*Exercise aim:* Exactly reproduce the lines from the one holding "829x595 pixels." through the end of the records, including both boundary lines but no pictures.

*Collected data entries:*
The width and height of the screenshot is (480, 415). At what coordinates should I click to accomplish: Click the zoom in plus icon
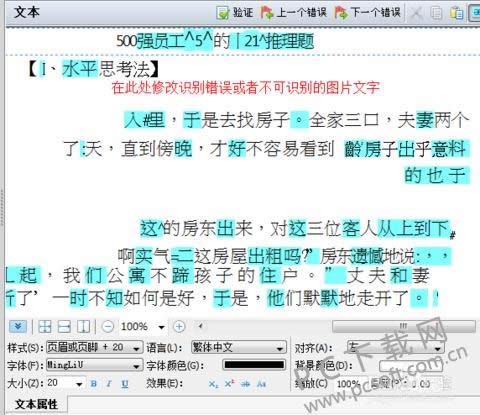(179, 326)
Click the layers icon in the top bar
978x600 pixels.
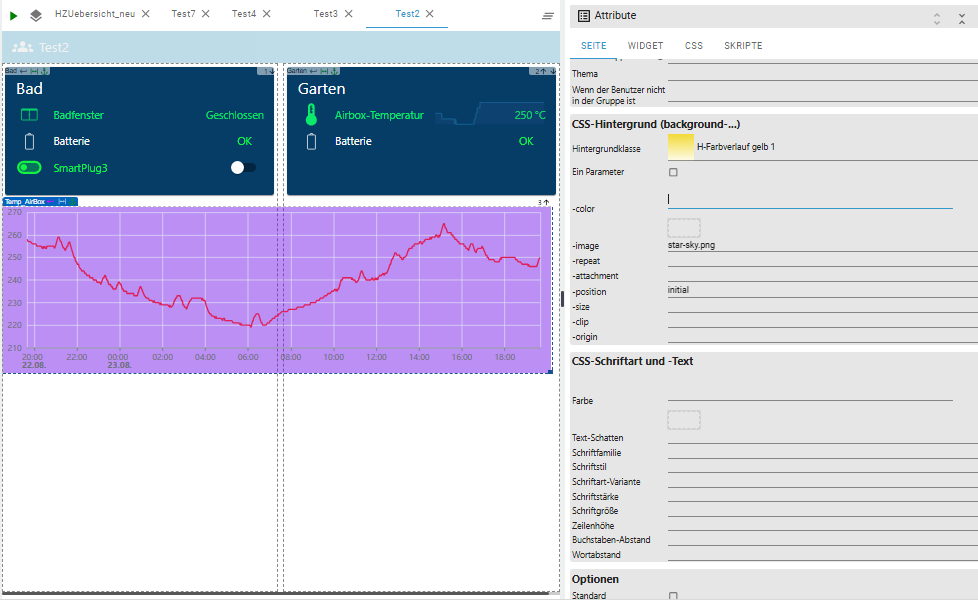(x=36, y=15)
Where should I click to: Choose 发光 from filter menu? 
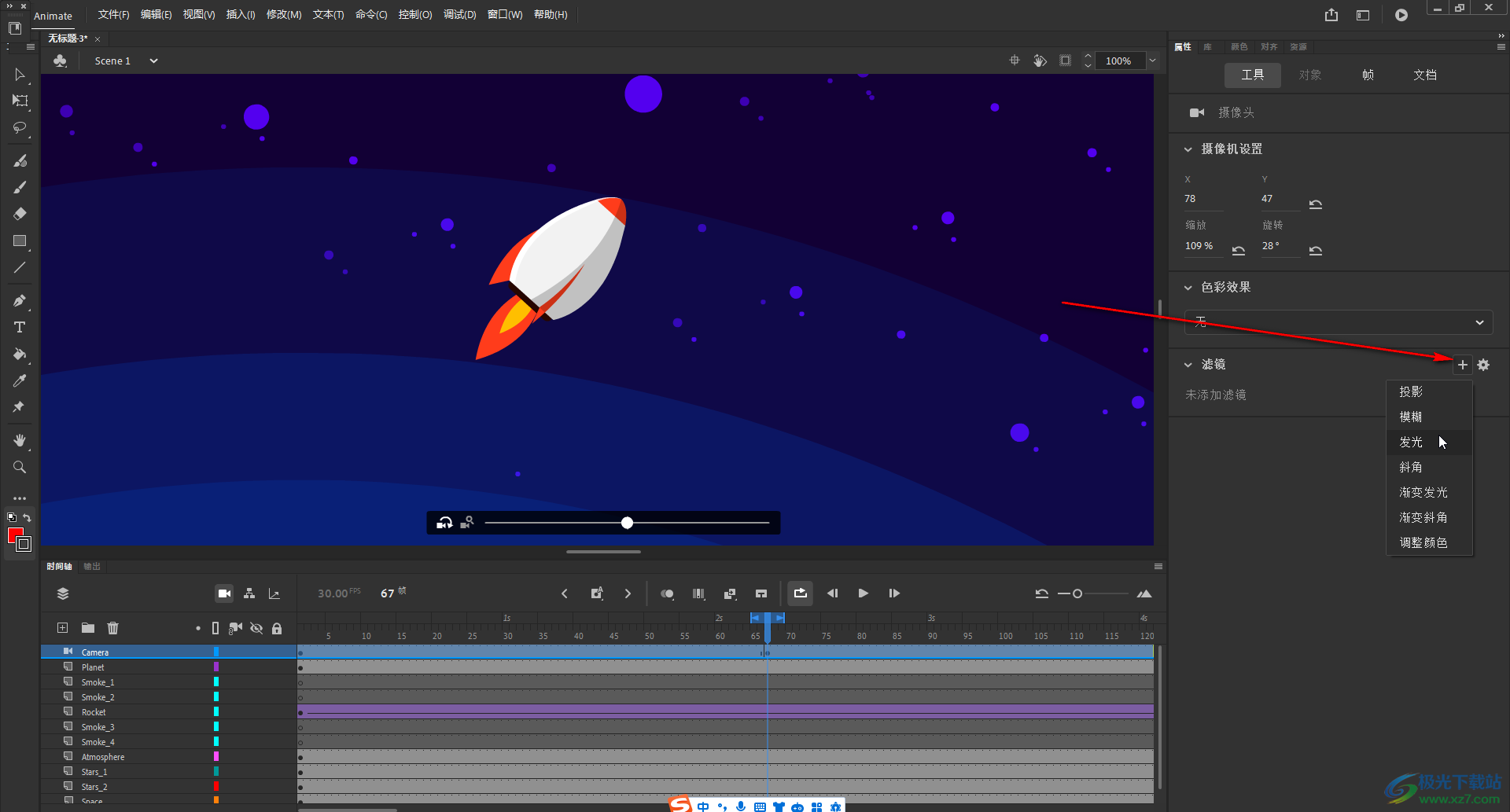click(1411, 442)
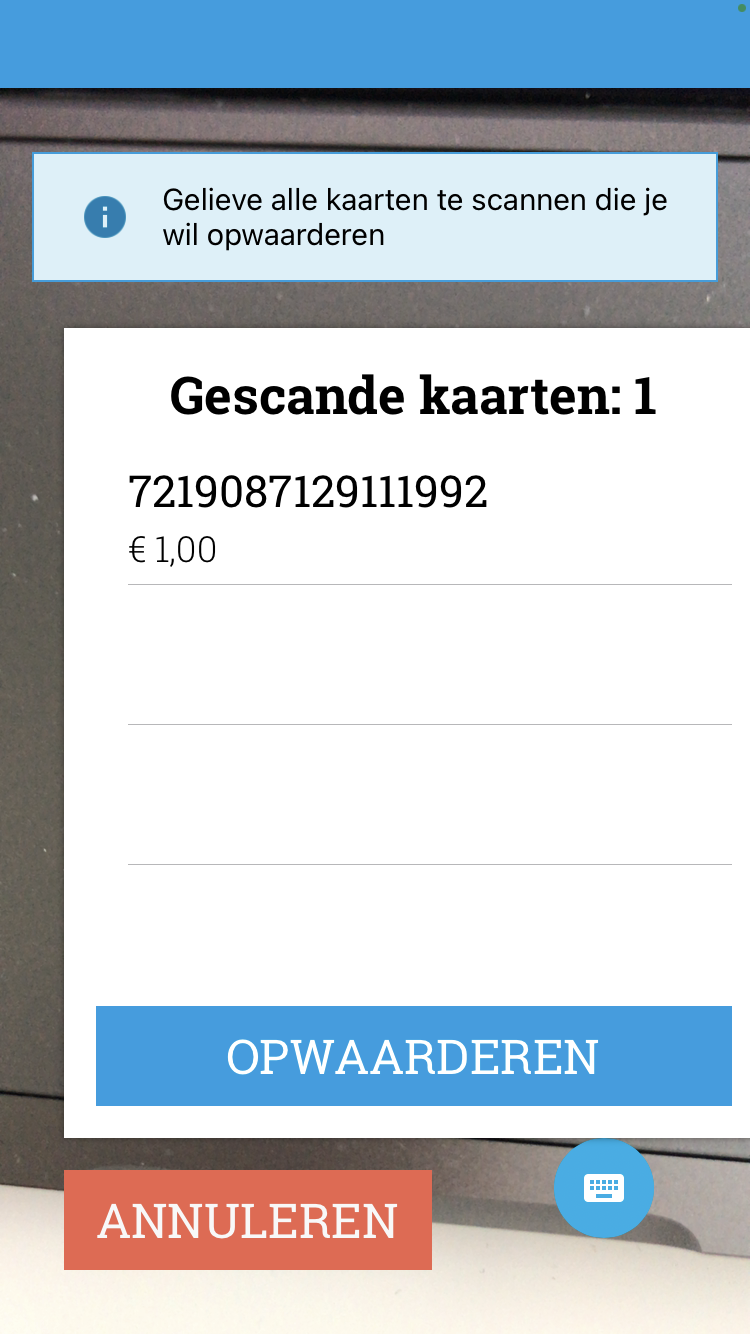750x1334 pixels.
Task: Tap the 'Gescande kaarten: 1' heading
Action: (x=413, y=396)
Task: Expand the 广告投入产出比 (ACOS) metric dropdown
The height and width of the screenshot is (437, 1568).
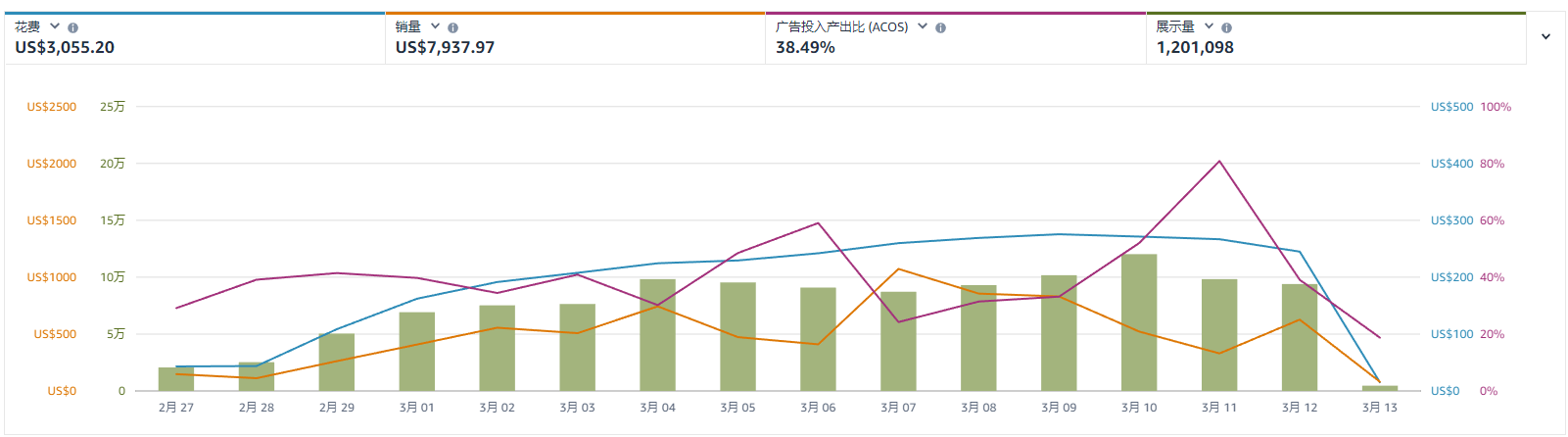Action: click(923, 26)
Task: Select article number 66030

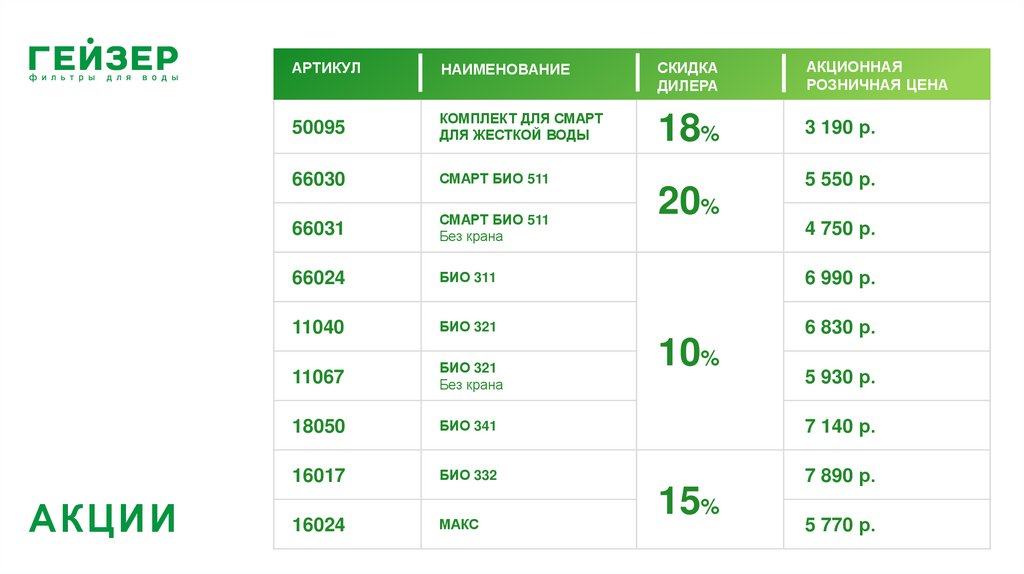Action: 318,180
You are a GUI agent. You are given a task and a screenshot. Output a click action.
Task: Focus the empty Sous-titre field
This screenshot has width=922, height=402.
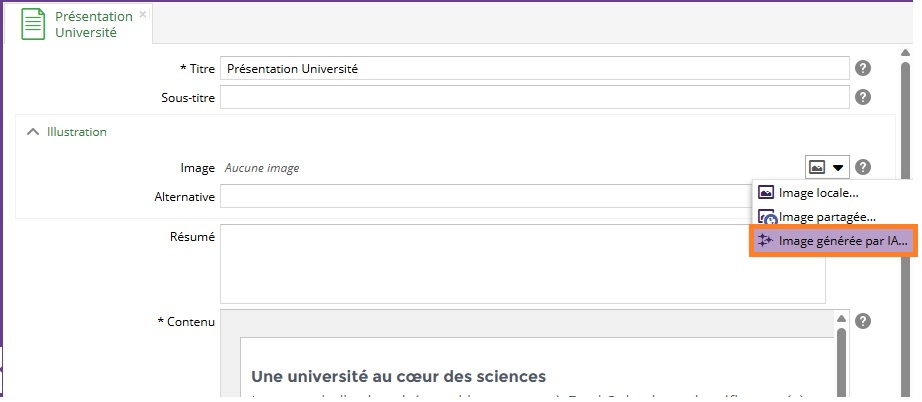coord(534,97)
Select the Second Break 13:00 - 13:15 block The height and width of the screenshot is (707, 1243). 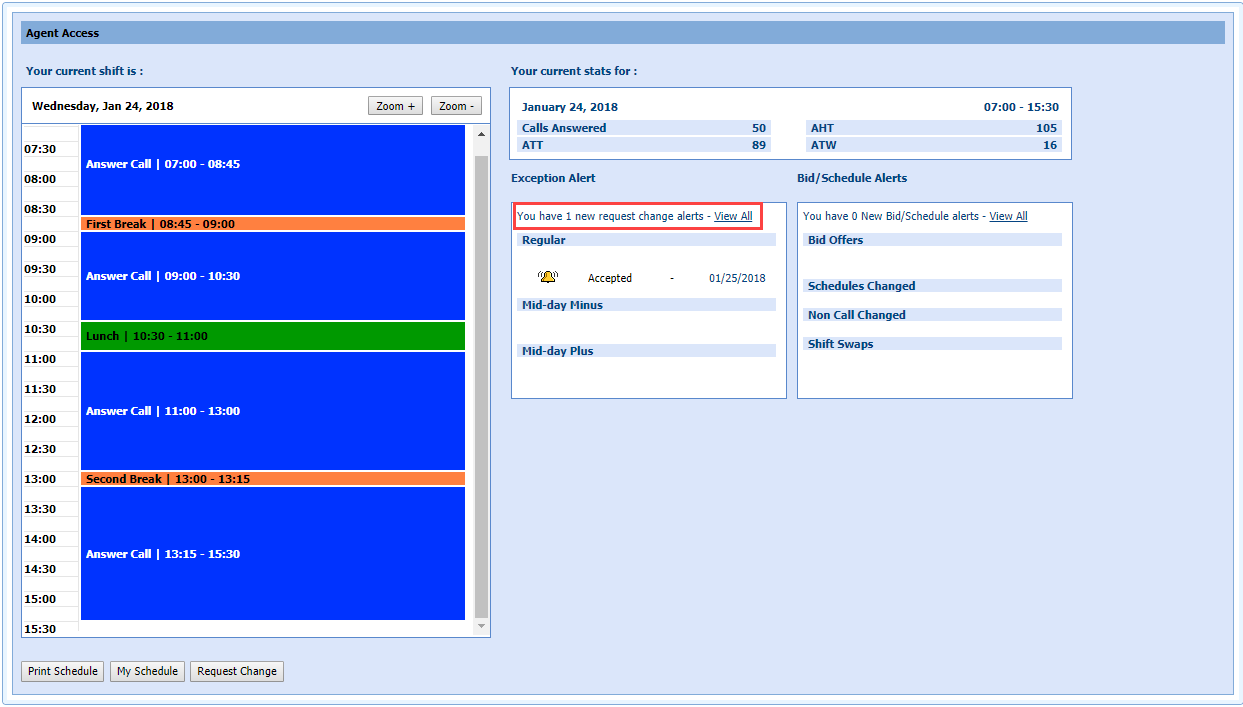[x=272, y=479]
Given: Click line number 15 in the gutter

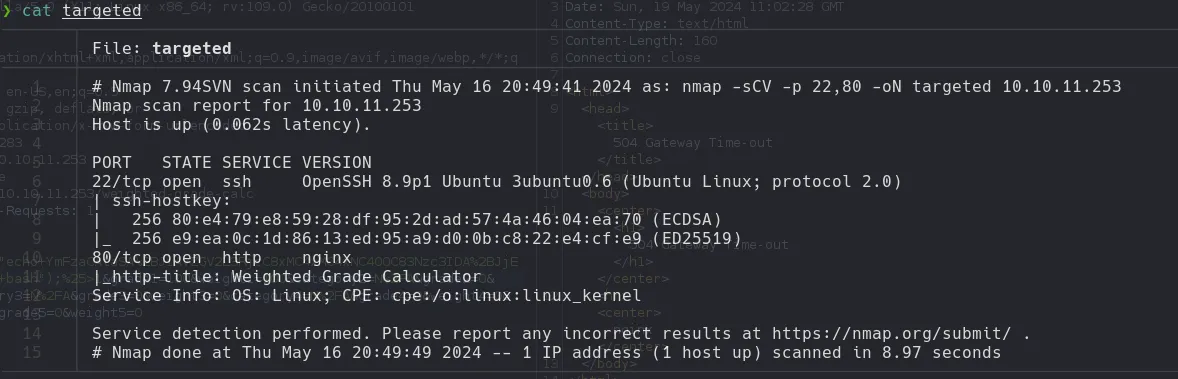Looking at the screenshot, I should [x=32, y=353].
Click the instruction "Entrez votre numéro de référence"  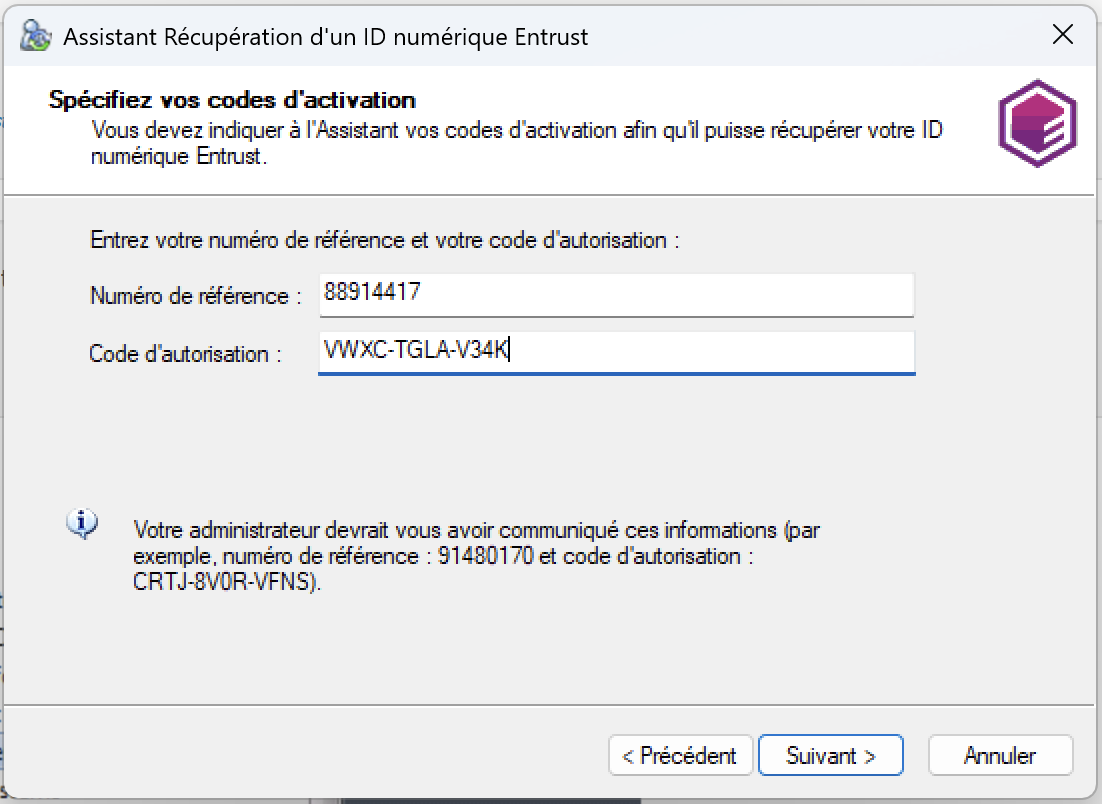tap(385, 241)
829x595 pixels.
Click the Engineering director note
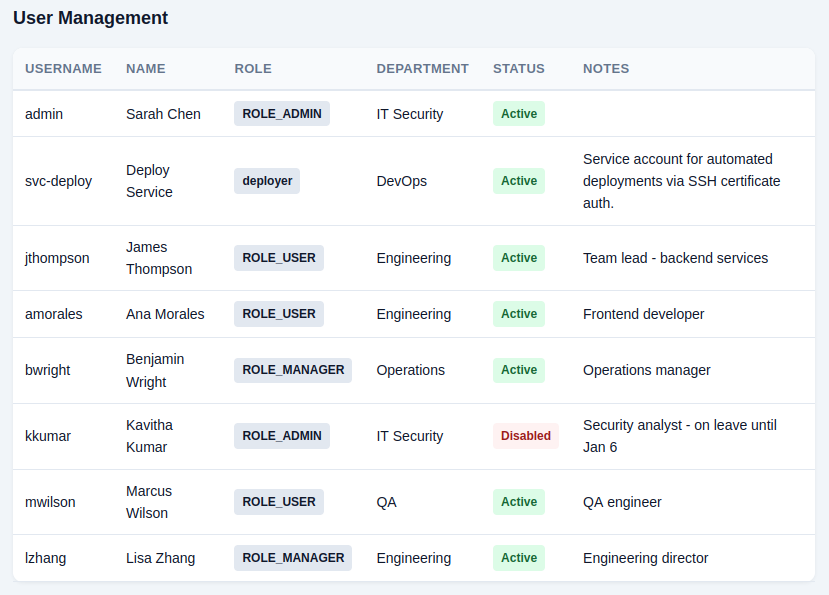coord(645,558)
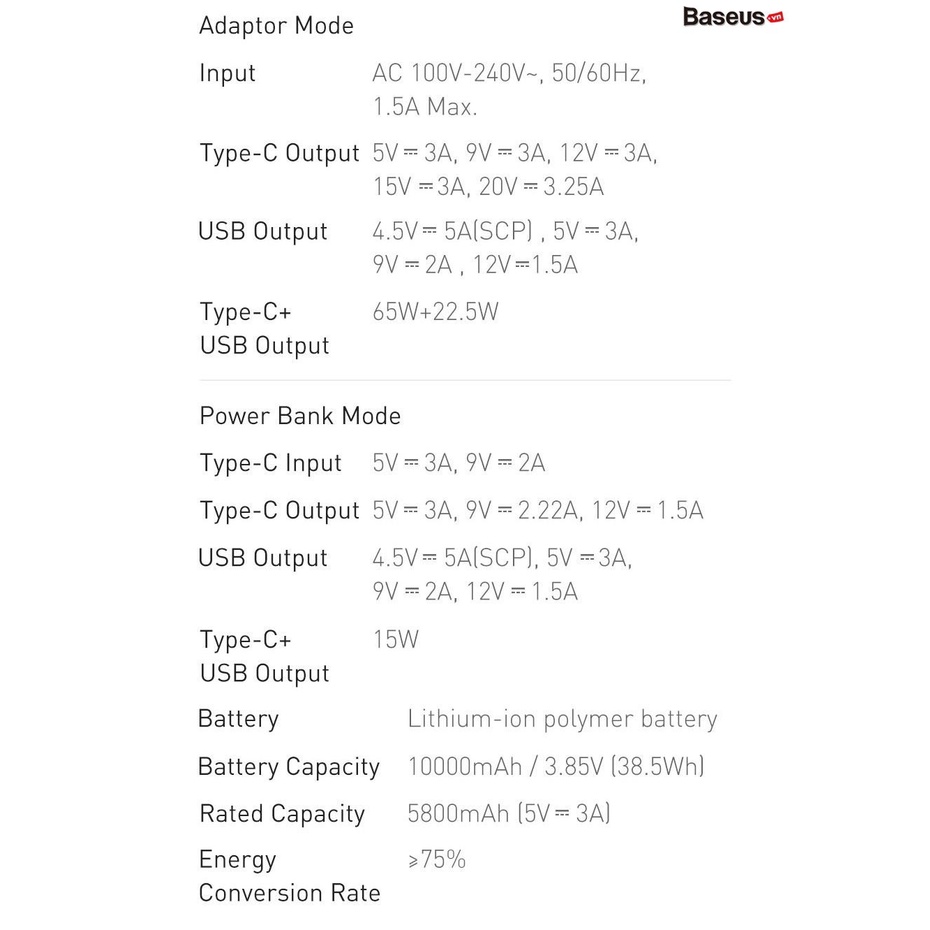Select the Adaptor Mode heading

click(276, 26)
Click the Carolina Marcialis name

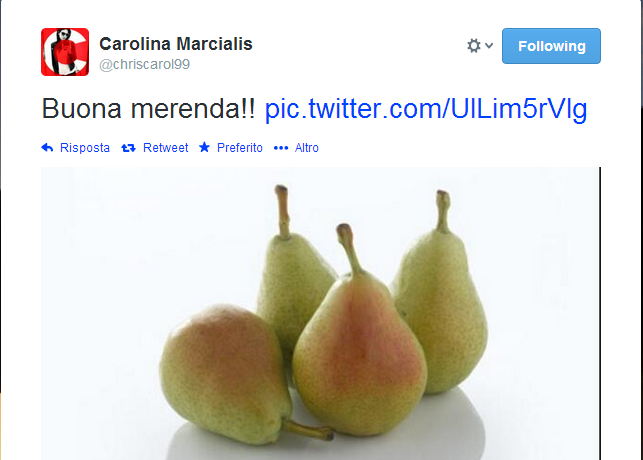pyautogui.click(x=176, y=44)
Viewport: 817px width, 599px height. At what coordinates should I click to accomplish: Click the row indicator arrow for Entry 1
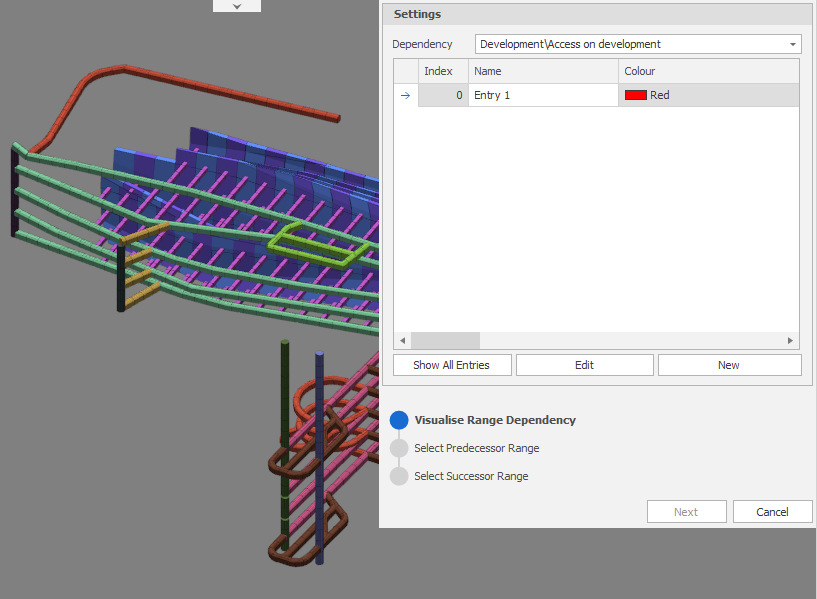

*Exercise solution:*
829x595 pixels.
Click the Engineering director note
coord(645,558)
Select the Adaptor Mode heading

click(276, 26)
Click the Carolina Marcialis name

pyautogui.click(x=176, y=44)
Viewport: 817px width, 599px height. At what coordinates should I click to accomplish: Click the row indicator arrow for Entry 1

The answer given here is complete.